Stop trying to "make" sense and just Sense (this equinox)
Eclipse season, equinox, embodiment, entanglement, embededness, expectations, enoughness, equity, equilibrium, excess, elaboration, ecosystems, evolution…
It’s (just about) Libra season, and the air is crisp, it's feeling like fall. Very venusian, very Empress / Justice. 🍂🍃🍁
When I went on a walk through the woods today, my cramps were soothed by my mind would not stop.
I got deep in analysis paralysis mode as I do, where I just wanna know and understand everything and get stuck in overthinking (is it Jupiter on my ascendant? Is it my neurodivergent brain? Is it my Virgo cluster of Mars, Chiron and MH? Or is it internalized colonialism? Maybe all of the above!)

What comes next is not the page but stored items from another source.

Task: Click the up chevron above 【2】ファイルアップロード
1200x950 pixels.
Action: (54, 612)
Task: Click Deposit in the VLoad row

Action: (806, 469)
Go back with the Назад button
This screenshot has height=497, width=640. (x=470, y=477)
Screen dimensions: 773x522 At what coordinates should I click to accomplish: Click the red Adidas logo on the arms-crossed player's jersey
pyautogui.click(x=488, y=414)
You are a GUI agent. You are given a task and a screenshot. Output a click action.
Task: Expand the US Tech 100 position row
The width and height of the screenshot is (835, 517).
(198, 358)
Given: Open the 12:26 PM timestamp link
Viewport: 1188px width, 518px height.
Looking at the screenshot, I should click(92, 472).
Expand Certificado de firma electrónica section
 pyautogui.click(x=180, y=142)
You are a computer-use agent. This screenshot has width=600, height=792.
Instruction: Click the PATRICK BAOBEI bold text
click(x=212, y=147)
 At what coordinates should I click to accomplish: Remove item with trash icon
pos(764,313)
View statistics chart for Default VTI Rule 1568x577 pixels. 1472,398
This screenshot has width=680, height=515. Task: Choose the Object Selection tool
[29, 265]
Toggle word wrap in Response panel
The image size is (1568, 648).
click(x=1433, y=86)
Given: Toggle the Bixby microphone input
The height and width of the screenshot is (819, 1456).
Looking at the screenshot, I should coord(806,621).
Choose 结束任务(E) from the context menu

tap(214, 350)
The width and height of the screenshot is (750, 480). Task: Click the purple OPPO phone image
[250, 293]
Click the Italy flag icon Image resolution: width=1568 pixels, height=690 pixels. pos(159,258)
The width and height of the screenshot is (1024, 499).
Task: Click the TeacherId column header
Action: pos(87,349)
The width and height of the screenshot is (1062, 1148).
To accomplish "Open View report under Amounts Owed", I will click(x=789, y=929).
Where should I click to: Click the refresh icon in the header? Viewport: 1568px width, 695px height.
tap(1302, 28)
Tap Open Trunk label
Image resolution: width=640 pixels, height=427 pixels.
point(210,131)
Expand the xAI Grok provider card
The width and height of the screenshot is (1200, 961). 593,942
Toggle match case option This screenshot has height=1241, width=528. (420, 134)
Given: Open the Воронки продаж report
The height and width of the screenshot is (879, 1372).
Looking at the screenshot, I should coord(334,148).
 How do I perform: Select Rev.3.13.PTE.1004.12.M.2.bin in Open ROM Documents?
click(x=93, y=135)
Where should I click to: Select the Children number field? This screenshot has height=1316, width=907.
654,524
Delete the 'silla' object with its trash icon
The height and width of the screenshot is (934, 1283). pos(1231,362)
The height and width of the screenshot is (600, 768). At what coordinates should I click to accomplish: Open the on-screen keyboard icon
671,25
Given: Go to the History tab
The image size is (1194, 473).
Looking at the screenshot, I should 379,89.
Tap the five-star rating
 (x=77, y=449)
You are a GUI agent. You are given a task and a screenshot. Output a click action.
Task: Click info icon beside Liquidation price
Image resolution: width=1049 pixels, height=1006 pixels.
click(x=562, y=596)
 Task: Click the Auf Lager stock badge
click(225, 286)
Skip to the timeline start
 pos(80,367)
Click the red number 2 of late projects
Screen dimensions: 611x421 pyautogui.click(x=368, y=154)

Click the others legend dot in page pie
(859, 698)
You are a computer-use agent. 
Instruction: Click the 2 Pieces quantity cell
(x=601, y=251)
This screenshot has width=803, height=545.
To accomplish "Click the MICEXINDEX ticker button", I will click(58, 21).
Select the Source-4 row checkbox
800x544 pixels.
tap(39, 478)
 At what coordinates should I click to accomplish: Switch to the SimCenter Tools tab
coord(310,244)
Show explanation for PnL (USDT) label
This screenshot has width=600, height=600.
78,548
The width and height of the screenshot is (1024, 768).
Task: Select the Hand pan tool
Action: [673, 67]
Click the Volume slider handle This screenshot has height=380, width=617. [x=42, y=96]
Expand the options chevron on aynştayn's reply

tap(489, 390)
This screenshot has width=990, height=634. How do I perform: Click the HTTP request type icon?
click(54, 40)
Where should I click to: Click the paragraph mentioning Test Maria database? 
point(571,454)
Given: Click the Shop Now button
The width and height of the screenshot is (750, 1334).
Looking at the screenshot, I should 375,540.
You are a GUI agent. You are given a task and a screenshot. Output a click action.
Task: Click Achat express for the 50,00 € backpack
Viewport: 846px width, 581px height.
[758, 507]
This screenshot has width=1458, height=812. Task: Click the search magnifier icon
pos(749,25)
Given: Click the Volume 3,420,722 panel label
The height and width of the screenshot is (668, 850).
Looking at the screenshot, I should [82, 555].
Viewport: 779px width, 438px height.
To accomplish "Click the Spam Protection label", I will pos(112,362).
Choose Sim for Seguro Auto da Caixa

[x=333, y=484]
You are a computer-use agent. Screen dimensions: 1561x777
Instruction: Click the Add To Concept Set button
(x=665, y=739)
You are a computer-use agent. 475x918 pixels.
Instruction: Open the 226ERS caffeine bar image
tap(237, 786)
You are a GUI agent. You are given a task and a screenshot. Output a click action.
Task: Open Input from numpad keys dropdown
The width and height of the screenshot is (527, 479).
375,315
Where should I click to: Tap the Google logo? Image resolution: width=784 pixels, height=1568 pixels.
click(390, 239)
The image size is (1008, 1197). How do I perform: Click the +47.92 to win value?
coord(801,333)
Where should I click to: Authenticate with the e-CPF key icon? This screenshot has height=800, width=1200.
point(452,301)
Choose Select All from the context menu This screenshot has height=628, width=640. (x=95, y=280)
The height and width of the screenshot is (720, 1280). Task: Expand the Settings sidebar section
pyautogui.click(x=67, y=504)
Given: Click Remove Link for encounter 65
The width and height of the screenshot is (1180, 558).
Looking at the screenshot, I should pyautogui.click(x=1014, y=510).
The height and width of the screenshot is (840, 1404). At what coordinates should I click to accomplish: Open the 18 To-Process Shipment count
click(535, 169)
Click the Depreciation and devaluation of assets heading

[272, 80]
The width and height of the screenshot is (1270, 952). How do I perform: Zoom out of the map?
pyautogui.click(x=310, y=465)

The question Ive been contemplating a lot this summer resurfaced, right in time with the ending of this season: “does this make sense?”
No, like actual sense in my senses, not just logically in my head…
I feel like when we ask that we're thinking of logical sense, but when did that separate from intuitive and embodied sense?
It's when I was on retreat and after a meditation I realized/drew this aspirational reminder:
The answers always seem clearer or simpler when I actually surrender to my senses and let them guide me.
& Today the message clarified in a very direct way, sort of like my guides / the autumn air trying to get it to actually stick with a sweet little tough love statement;
Stop trying to “make” sense and just SENSE.
It's so simple yet so difficult to remember.
Why is the mind so magnetic?
Why do we try to make sense when we already have it?
Are we so overstimulated that we forget it's not something we have to search outside ourselves for?
Can I contemplate, analyze and understand through my senses instead of something removed from them?
The brain works better embodied, embedded in the sensorial.
I want to simplify into my senses.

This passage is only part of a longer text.